そう、思った。優里がいるなら、私はまともな人間になれると、この村の住人達の様な性根の曲がった卑屈で陰湿で残酷な人間から脱却できると。
——本気で、そう思っていた。
◇
悲しい程に、荷物は少なかった。
これまで過ごしてきた人生の重みが、まるでその程度だと否定されているような気分だ。
目の前にある段ボールは三箱。

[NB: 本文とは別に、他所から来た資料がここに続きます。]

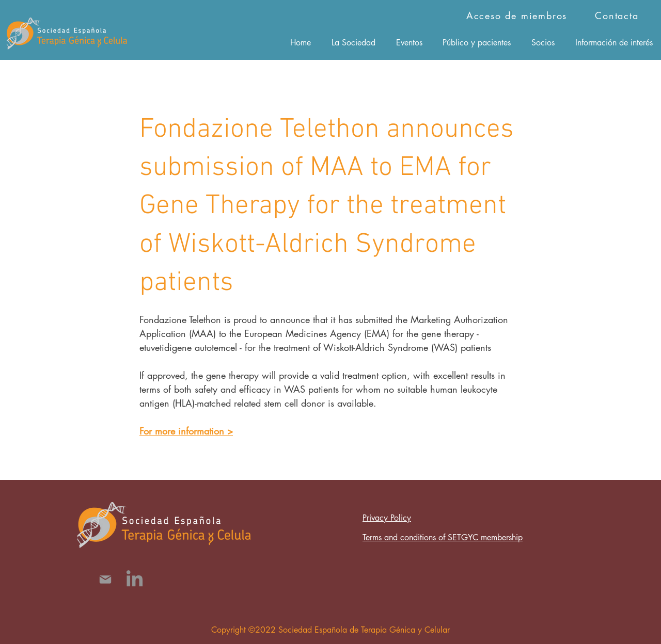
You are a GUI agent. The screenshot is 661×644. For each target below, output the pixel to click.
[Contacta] (618, 15)
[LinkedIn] (134, 579)
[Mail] (105, 579)
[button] (353, 42)
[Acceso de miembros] (517, 15)
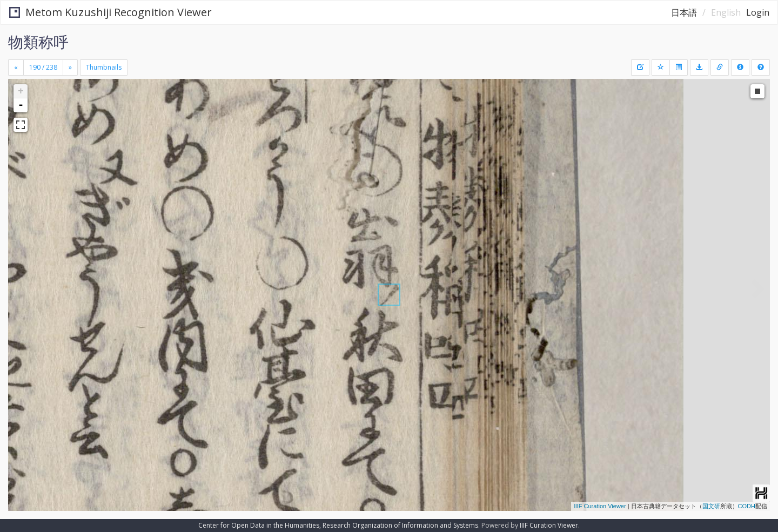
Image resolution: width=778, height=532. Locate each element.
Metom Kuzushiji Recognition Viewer (110, 12)
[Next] (70, 68)
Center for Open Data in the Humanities (259, 525)
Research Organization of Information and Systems (400, 525)
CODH (747, 506)
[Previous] (16, 68)
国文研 (711, 506)
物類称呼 (38, 42)
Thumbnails (104, 67)
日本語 (684, 12)
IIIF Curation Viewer (600, 506)
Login (757, 12)
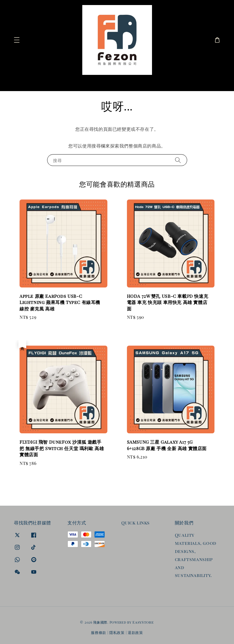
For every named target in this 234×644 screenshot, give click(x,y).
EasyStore (143, 622)
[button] (17, 40)
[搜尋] (211, 82)
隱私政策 (117, 632)
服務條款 (98, 632)
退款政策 (135, 632)
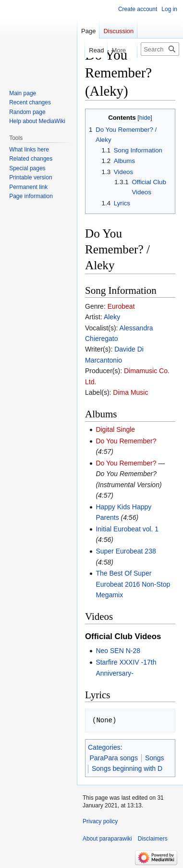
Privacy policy (100, 821)
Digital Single (115, 429)
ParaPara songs (114, 758)
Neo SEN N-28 (118, 651)
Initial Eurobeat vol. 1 (127, 529)
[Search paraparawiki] (160, 49)
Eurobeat (121, 306)
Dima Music (130, 392)
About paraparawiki (107, 839)
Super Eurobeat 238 (125, 551)
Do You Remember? (126, 441)
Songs (155, 758)
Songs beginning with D (127, 768)
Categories (104, 747)
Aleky (112, 317)
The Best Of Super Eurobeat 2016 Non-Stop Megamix (133, 584)
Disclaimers (153, 839)
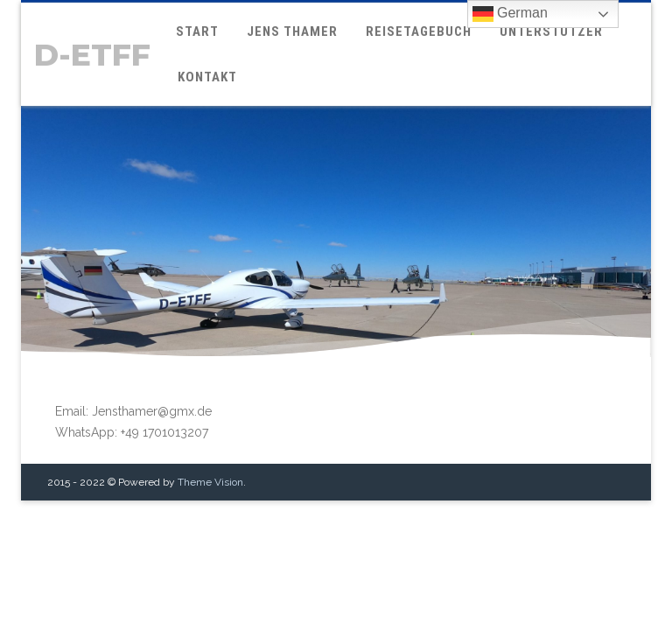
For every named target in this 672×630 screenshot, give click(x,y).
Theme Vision (210, 452)
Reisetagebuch (418, 32)
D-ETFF (92, 54)
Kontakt (207, 77)
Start (197, 32)
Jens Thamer (292, 32)
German (510, 14)
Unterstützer (551, 32)
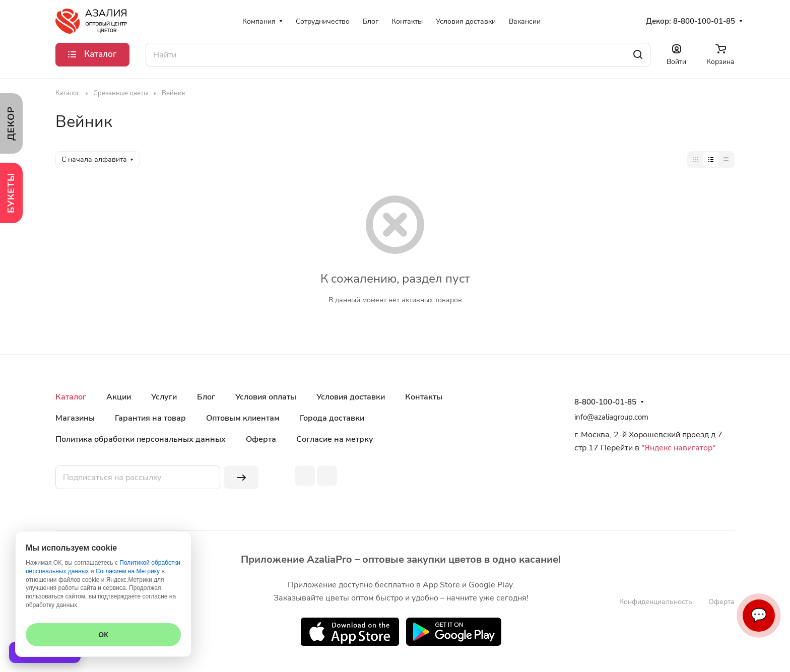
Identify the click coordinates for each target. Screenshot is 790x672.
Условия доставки (351, 397)
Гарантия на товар (150, 418)
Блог (206, 397)
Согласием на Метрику (127, 571)
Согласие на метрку (335, 439)
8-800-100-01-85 (704, 21)
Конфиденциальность (655, 601)
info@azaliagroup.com (611, 417)
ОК (103, 635)
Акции (118, 397)
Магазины (75, 418)
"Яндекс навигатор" (677, 448)
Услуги (164, 397)
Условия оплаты (266, 397)
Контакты (424, 397)
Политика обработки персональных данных (141, 439)
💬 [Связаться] (759, 615)
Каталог (71, 397)
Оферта (261, 439)
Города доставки (332, 418)
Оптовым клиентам (243, 418)
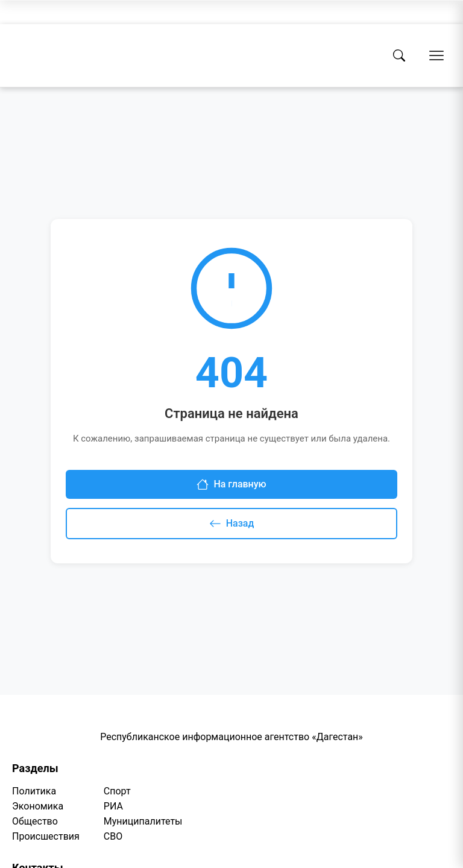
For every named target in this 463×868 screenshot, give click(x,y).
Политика (34, 791)
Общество (35, 821)
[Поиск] (399, 55)
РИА (113, 806)
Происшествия (46, 836)
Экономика (37, 806)
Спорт (117, 791)
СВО (113, 836)
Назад (232, 524)
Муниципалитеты (143, 821)
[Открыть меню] (436, 55)
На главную (231, 484)
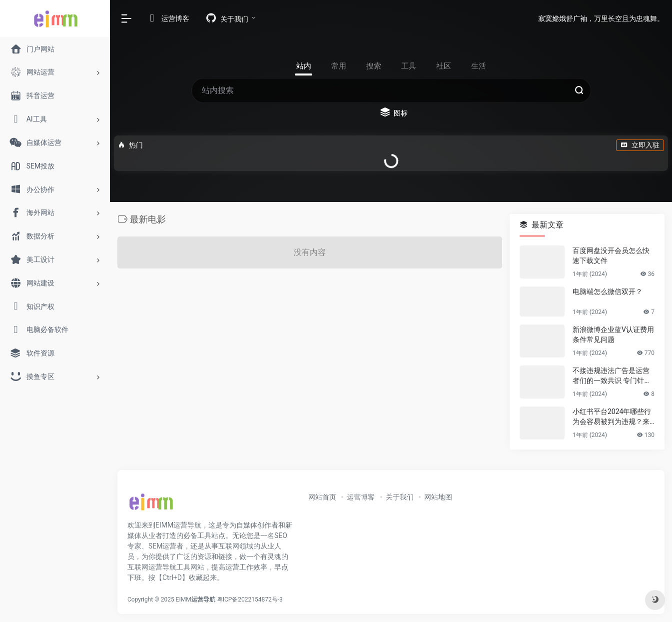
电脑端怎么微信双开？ (608, 292)
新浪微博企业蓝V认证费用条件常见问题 (613, 334)
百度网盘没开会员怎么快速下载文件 (611, 256)
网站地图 (438, 497)
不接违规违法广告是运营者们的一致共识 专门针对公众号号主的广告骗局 (612, 376)
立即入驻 (640, 145)
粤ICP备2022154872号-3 (251, 600)
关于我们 (400, 497)
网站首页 (322, 497)
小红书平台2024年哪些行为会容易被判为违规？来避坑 (612, 417)
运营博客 (361, 497)
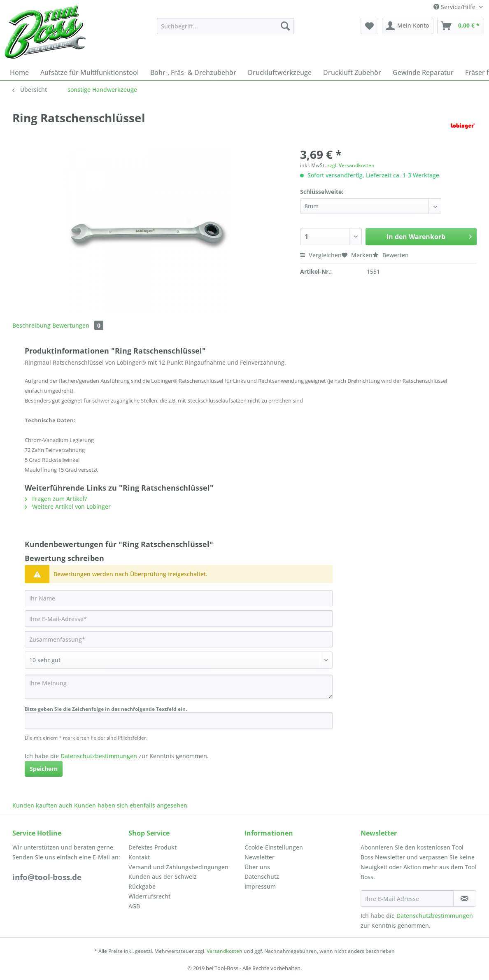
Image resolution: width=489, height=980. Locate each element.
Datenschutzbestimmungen (99, 756)
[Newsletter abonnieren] (465, 899)
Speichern (44, 768)
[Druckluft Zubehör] (352, 72)
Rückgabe (142, 886)
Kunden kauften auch (42, 805)
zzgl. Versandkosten (351, 165)
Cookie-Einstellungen (274, 847)
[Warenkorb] (461, 26)
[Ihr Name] (179, 598)
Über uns (257, 867)
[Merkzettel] (369, 26)
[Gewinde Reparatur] (423, 72)
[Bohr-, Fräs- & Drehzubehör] (193, 72)
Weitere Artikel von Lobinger (68, 506)
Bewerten (391, 255)
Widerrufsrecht (149, 896)
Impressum (260, 886)
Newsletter (259, 857)
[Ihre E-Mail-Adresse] (179, 619)
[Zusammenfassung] (179, 639)
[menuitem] (225, 30)
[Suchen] (285, 26)
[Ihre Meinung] (179, 687)
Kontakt (139, 857)
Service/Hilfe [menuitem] (455, 7)
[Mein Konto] (408, 26)
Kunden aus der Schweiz (163, 876)
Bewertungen (78, 325)
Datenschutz (262, 876)
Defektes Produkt (152, 847)
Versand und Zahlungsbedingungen (178, 867)
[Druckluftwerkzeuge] (279, 72)
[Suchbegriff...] (225, 26)
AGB (134, 906)
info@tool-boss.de (47, 877)
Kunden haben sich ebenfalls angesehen (130, 805)
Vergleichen (321, 255)
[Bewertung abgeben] (179, 660)
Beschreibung (31, 325)
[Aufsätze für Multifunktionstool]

中身は衣服が殆どだ。
殆ど両親に勘当されたようなものだから、ある程度は仕方がないとはいえ、引っ越してきて早々来月の家賃を払える余裕は無かった。
そもそも生活に必要な家電や寝具が殆どない状況だ。
曙荘なんて古風な名前の木造ボロアパートは家賃二万というこの辺りでは破格の家賃なので、私にとっては大変助かる物件だ。だというのに、その二万すらも捻出出来ないのが現状で、実家から出た際に持ち出せた貯金はたったの四万円。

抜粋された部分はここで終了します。